No Nastiness Policy

Nott Normal’s No Nastiness Policy –  our Diversity and Inclusion Statement

Nott Normal is keenly aware of many of the dangers of exclusion. One of our founding principles is to uphold and increase inclusion and diversity. This runs through our core aims.  Whatever participants’ gender, race, ability, ethnicity, creed, culture or faith, national origin, age, sexual orientation or identity or income level,  we will do whatever is in our capabilities to make sure they feel safe, valued and respected. We are committed to a nondiscriminatory approach and actively practice and research methods to increase access and engagement. We always aim to honour and to celebrate diverse life experiences and heritages and ensure that all voices are valued and heard.

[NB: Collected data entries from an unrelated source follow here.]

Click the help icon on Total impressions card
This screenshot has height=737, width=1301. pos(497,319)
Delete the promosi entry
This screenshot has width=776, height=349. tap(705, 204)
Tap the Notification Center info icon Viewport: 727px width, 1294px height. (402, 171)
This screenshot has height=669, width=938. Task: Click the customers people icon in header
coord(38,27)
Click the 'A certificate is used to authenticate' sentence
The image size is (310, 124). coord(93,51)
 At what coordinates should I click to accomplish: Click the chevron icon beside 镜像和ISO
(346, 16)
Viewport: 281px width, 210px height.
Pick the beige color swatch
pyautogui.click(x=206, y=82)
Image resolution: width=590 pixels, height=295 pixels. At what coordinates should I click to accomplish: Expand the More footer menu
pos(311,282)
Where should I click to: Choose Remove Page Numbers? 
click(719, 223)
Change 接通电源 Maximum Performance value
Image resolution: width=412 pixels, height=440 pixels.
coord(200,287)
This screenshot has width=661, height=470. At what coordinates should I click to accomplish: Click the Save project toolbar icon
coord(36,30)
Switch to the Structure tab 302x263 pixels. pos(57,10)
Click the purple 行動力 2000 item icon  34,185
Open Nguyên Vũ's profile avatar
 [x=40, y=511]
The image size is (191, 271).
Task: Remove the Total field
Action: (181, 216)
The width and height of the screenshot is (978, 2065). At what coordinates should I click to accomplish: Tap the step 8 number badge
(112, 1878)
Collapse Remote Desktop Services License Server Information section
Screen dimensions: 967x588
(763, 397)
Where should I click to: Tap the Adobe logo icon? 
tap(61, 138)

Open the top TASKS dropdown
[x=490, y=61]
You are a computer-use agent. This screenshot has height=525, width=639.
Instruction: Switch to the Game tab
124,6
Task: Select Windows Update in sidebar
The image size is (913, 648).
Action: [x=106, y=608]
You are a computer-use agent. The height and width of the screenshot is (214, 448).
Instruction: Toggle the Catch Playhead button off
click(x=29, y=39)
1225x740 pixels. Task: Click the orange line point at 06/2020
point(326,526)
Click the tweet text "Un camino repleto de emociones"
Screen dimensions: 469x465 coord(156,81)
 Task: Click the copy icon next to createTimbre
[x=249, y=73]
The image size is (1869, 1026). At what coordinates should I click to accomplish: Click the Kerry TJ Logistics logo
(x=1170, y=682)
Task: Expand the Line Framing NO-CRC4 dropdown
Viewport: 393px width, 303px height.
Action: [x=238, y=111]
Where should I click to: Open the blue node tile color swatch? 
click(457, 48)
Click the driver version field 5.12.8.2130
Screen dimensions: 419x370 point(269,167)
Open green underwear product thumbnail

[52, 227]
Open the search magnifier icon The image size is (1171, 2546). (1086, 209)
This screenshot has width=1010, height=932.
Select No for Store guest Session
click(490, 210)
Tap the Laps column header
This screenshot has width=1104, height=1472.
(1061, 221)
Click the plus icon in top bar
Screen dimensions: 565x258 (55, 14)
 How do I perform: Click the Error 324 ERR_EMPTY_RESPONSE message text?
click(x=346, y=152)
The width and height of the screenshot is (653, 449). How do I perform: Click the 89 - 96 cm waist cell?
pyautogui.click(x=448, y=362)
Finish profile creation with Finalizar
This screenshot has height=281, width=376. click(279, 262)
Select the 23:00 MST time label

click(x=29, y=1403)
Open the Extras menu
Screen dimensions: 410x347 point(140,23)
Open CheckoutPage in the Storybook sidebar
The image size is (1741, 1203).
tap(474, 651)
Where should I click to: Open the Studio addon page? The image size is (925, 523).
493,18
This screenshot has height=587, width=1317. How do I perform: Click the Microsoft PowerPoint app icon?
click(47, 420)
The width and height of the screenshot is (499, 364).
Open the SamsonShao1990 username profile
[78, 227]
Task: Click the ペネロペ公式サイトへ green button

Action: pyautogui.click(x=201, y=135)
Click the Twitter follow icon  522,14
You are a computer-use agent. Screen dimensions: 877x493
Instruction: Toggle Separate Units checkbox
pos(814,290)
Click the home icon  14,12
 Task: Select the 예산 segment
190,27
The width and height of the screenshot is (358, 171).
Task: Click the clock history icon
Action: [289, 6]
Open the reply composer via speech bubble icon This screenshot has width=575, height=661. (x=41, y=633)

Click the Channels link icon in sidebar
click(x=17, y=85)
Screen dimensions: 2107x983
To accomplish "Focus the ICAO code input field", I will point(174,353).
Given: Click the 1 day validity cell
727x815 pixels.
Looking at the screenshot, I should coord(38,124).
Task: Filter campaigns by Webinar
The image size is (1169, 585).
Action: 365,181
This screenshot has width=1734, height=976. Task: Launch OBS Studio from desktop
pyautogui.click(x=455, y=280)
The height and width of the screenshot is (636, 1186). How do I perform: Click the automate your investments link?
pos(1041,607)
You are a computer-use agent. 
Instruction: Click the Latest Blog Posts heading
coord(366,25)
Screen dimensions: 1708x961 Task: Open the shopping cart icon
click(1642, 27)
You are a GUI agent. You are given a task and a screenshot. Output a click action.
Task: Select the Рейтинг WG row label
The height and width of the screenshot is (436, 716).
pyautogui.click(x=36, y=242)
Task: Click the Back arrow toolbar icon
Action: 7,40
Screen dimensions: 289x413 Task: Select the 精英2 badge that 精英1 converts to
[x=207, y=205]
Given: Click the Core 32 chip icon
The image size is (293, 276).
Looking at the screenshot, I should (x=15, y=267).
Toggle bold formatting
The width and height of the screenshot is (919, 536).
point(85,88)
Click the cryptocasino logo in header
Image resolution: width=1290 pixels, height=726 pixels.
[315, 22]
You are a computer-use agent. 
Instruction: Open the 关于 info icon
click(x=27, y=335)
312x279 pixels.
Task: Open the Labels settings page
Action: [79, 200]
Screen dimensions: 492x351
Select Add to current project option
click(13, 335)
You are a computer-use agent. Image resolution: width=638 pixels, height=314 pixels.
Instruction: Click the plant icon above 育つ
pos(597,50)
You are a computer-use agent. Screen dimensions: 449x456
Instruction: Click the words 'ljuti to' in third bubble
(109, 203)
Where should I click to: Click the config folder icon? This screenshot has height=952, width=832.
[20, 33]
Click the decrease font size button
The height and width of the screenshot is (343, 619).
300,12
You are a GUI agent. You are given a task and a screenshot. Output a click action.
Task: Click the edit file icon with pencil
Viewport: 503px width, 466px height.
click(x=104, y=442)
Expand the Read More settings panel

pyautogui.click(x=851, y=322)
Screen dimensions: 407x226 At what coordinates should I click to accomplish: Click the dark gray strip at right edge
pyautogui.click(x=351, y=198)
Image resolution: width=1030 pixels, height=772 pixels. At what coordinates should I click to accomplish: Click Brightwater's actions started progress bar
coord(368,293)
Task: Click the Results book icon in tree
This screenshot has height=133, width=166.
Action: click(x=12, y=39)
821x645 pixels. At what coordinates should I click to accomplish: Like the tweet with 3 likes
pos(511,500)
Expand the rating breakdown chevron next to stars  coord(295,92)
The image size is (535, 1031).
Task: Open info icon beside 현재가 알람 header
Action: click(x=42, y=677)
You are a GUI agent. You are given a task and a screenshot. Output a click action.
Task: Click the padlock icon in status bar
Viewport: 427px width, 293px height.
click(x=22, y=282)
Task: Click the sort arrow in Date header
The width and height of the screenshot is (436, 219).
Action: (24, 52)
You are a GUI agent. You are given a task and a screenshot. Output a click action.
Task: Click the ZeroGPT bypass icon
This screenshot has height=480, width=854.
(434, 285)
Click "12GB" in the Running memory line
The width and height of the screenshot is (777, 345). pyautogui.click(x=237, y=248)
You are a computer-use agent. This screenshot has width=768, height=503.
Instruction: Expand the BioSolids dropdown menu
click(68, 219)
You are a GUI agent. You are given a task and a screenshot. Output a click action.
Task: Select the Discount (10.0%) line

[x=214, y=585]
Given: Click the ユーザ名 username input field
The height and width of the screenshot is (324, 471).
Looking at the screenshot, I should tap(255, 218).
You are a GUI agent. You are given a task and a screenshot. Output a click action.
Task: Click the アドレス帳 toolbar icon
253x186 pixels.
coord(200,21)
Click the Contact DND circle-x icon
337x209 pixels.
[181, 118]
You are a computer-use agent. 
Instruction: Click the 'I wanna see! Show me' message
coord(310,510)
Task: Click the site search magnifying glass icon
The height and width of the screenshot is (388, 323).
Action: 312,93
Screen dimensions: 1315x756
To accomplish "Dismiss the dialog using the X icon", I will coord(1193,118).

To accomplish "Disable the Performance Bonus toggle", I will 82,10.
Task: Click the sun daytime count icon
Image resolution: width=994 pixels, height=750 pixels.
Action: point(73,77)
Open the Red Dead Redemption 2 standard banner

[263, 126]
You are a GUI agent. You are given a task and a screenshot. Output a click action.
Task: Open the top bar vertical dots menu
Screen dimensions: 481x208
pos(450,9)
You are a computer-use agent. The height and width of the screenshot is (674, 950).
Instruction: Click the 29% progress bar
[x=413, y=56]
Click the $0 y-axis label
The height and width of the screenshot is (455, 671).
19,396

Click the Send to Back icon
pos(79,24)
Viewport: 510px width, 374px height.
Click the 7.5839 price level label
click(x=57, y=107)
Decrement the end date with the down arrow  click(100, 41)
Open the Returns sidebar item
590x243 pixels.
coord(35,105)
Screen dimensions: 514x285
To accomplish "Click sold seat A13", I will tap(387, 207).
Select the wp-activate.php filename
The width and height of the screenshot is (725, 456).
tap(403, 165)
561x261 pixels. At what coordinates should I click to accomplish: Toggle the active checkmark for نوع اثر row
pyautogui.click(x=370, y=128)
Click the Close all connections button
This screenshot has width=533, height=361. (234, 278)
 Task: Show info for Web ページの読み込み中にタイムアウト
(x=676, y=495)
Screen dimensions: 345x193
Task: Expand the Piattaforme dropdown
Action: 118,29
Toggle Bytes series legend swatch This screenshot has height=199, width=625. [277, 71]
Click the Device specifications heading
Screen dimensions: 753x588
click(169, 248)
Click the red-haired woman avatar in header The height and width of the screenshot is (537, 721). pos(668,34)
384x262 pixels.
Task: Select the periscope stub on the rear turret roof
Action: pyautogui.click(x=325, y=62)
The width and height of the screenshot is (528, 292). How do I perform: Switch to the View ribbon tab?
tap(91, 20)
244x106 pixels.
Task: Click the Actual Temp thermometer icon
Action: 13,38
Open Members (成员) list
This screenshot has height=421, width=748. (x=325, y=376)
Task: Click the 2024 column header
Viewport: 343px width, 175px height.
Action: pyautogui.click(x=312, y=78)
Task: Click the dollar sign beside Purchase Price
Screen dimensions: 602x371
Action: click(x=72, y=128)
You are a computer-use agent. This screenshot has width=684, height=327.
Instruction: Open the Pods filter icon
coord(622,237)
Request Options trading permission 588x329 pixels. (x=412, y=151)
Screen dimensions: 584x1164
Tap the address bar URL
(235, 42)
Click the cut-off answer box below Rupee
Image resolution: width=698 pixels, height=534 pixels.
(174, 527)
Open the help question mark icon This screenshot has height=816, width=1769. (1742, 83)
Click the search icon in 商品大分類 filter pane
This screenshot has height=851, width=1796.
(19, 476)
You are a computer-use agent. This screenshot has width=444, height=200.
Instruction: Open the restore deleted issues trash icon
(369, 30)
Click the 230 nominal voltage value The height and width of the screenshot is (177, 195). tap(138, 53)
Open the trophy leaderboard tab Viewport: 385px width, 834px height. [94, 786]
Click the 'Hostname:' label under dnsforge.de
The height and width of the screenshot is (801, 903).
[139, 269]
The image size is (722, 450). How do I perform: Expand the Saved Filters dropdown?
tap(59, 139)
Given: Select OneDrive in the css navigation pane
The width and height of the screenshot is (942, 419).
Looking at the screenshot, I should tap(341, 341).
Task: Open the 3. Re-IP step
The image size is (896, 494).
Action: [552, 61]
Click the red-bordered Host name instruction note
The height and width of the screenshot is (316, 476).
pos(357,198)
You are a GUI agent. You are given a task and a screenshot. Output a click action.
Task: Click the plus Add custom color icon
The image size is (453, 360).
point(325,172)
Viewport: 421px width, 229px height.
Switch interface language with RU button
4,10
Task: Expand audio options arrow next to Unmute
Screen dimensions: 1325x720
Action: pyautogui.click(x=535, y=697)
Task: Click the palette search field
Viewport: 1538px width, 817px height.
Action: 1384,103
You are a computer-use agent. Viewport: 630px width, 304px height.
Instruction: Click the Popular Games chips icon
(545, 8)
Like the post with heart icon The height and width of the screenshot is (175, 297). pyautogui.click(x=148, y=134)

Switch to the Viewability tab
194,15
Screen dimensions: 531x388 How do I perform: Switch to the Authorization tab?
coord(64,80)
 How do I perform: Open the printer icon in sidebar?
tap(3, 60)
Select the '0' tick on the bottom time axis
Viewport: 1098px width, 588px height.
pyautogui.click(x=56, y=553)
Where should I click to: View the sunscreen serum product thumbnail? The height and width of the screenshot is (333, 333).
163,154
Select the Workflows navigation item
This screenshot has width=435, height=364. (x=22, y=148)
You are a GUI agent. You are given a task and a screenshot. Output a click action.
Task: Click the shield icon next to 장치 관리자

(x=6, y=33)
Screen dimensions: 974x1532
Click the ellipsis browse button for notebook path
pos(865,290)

We’re committed to modeling diversity and inclusion for the entire arts industry of the nonprofit sector, and to maintaining an inclusive environment with honest, just and equitable treatment for all.

To provide informed, authentic leadership for cultural equity Nott Normal strives to:

  • See diversity, inclusion, and equity as connected to our mission; critical to ensuring the well-being and dignity of our participants, our audiences and ourselves.
  • Progressively challenge and dismantle any inequities and barriers to access within our policies and projects, updating what we do as our capabilities increase.
  • Explore potential underlying, unquestioned assumptions that interfere with inclusiveness both within Nott Normal and in associated spheres of influence.
  • Advocate for and support board-level thinking about how systemic inequities in the art world and in society impact our organization’s work, and how best to address that in a way that is consistent with our mission.
  • Help to challenge assumptions about leadership and engagement through our organization, via a ‘doing with not doing to’ approach.
  • Practice and encourage honest, considerate communication in all interactions.
  • Commit time and energy to expanding more diverse participation, skills sharing, partnering, and co-leadership opportunities on different projects.
  • Lead with respect and tolerance. We expect all participants to embrace this policy and to express it in interactions, creative collaborations, and everyday practices.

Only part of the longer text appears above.